Recently I conducted a lab in which the voltage of a galvanic cell between two metals was recorded. Both metals were placed in an solution of their own ions with nitrate and a salt bridge was made by dipping some paper in salt water. The only issue is the voltage recorded in the cell was lower than that calculated using standard reduction and oxidation potentials. Does anyone have any ideas as to why this might be? I known the metals were not super clean although I don't think that would have an affect on the voltage.


Although it seems simple to make a galvanic cell ( i.e. a battery) it is really fairly complex.
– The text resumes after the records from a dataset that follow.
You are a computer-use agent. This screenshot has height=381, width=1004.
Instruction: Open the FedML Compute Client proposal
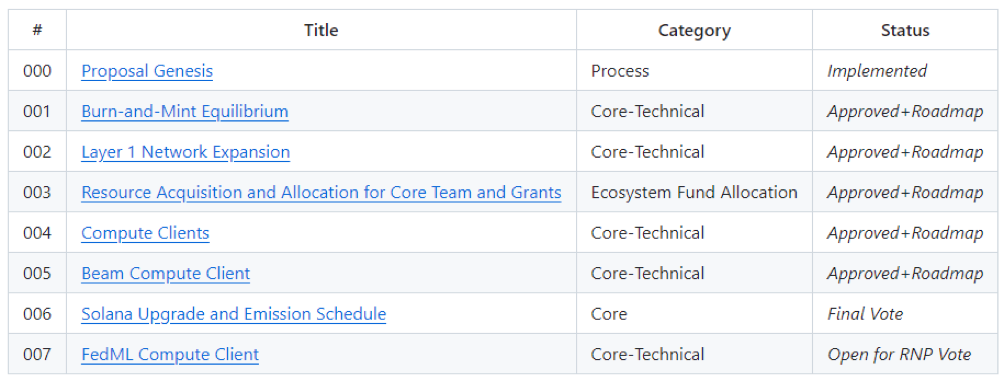click(170, 354)
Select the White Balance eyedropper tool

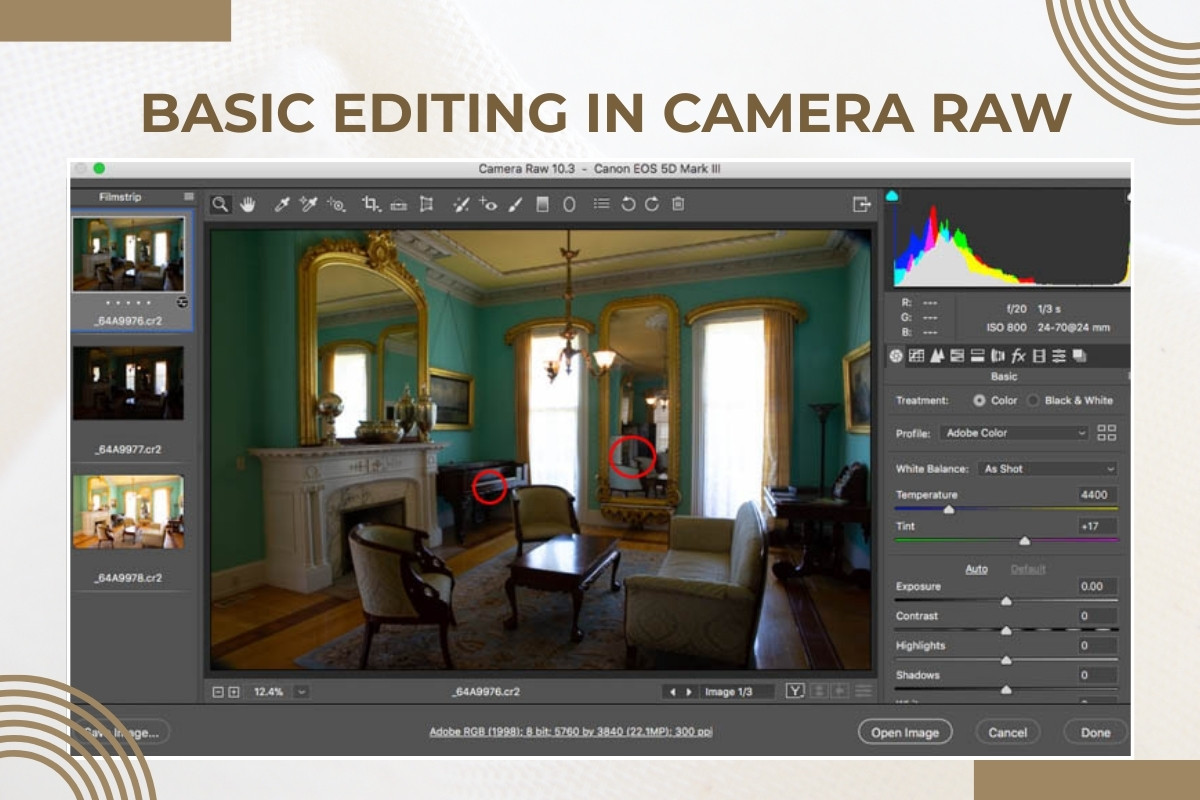click(282, 204)
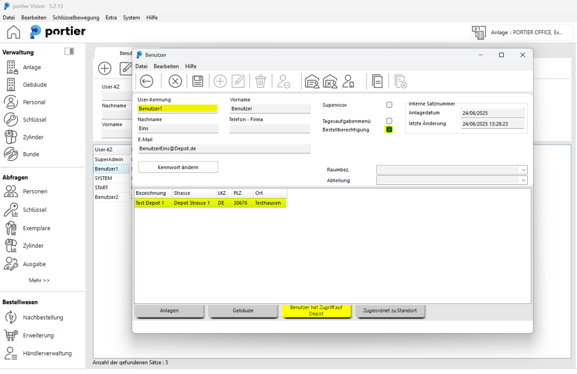The height and width of the screenshot is (374, 577).
Task: Click the cancel X circle toolbar icon
Action: click(175, 81)
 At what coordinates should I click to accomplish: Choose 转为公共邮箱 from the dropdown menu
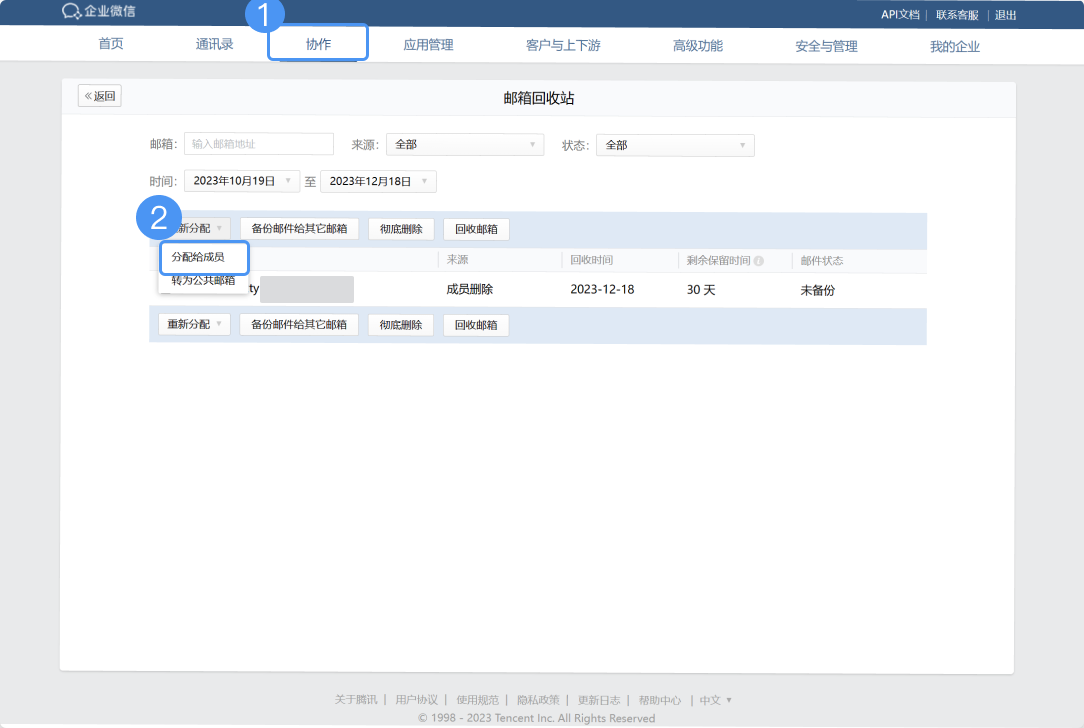203,281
  • The theoretical voltage is given by the Nernst equation.
  • The actual measured voltage also depends on the current. The equation $V=iR$ still applies. So various restance sources in the cell cause voltage drops.
    • The current must be very low so a high impedance voltmeter must be used. (Not really a problem these days with modern semiconductor
      voltmeters as opposed to galvanometers.)
    • The salt bridge offers resistance, so it has a voltage drop.
    • Impure metals for the anode or cathode can cause a voltage change.
    • Surface coating can cause a voltage drop.
    • The acid or base concentration can cause a voltage change.
    • The ionic strength of the solution can change the voltage.

There are more factors to consider when determining the true voltage of the cell such as the development of overpotentials.

'In electrochemistry, overpotential is the potential difference (voltage) between a half reactions thermodynamically determined reduction potential and the potential at which the redox event is experimentally observed.

In a galvanic cell overpotential means less energy is recovered than thermodynamics predicts. This extra/missing energy is lost as heat.

Overpotential is specific to each cell design and varies across cells and operational conditions, even for the same reaction.

Regarding the galvanic cell, two possible polarities of overpotential can occur:

  • the anode may be less negative, supplying less energy than thermodynamically possible.

  • the cathode is less positive, supplying less energy than thermodynamically possible.

The overpotential increases with growing 'current density', or rate as described by the 'Tafel equation'. Each step of the electrochemical reaction is associated with multiple forms of overpotential. The overall overpotential is the summation of many individual losses.

'Voltage efficiency' describes the fraction of energy lost through overpotential. For a galvanic cell it is the ratio of a cells experimental potential divided by the cells thermodynamic potential converted to a percentile.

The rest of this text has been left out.